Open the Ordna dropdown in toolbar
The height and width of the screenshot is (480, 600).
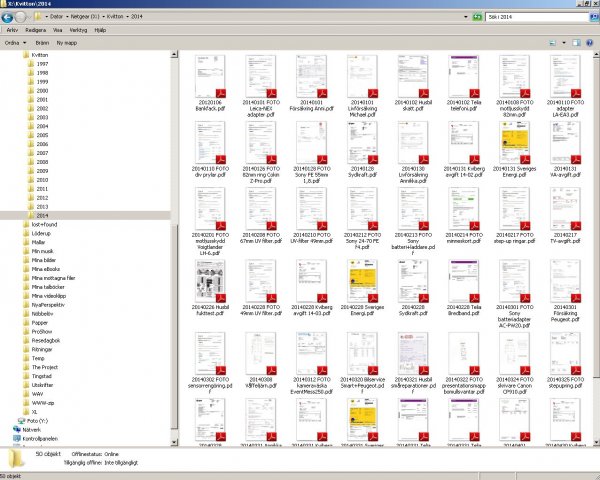[12, 44]
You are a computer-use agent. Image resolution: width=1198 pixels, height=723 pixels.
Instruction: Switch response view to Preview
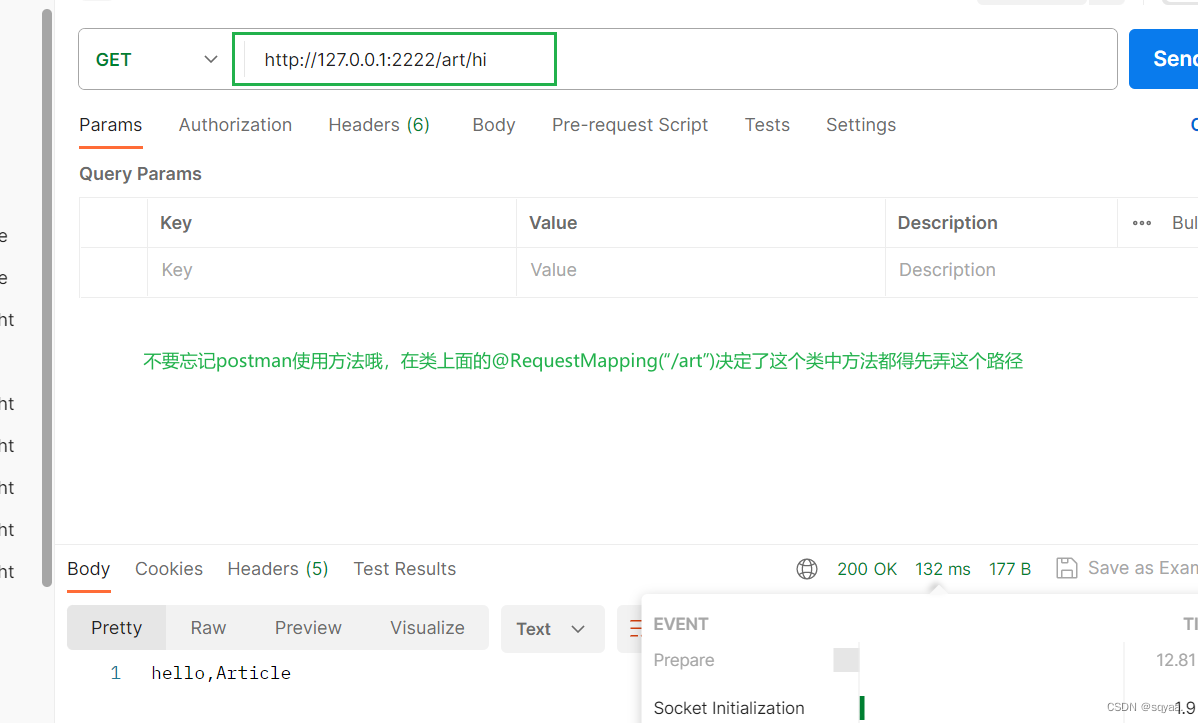point(307,628)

....

* **Exercise directions**:
The pictures stay out of the copy. Set down the entries above precisely.

* **Solution to this exercise**:
Open the Ordna dropdown in toolbar
The height and width of the screenshot is (480, 600).
[12, 44]
You are a computer-use agent. Image resolution: width=1198 pixels, height=723 pixels.
Instruction: Switch response view to Preview
point(307,628)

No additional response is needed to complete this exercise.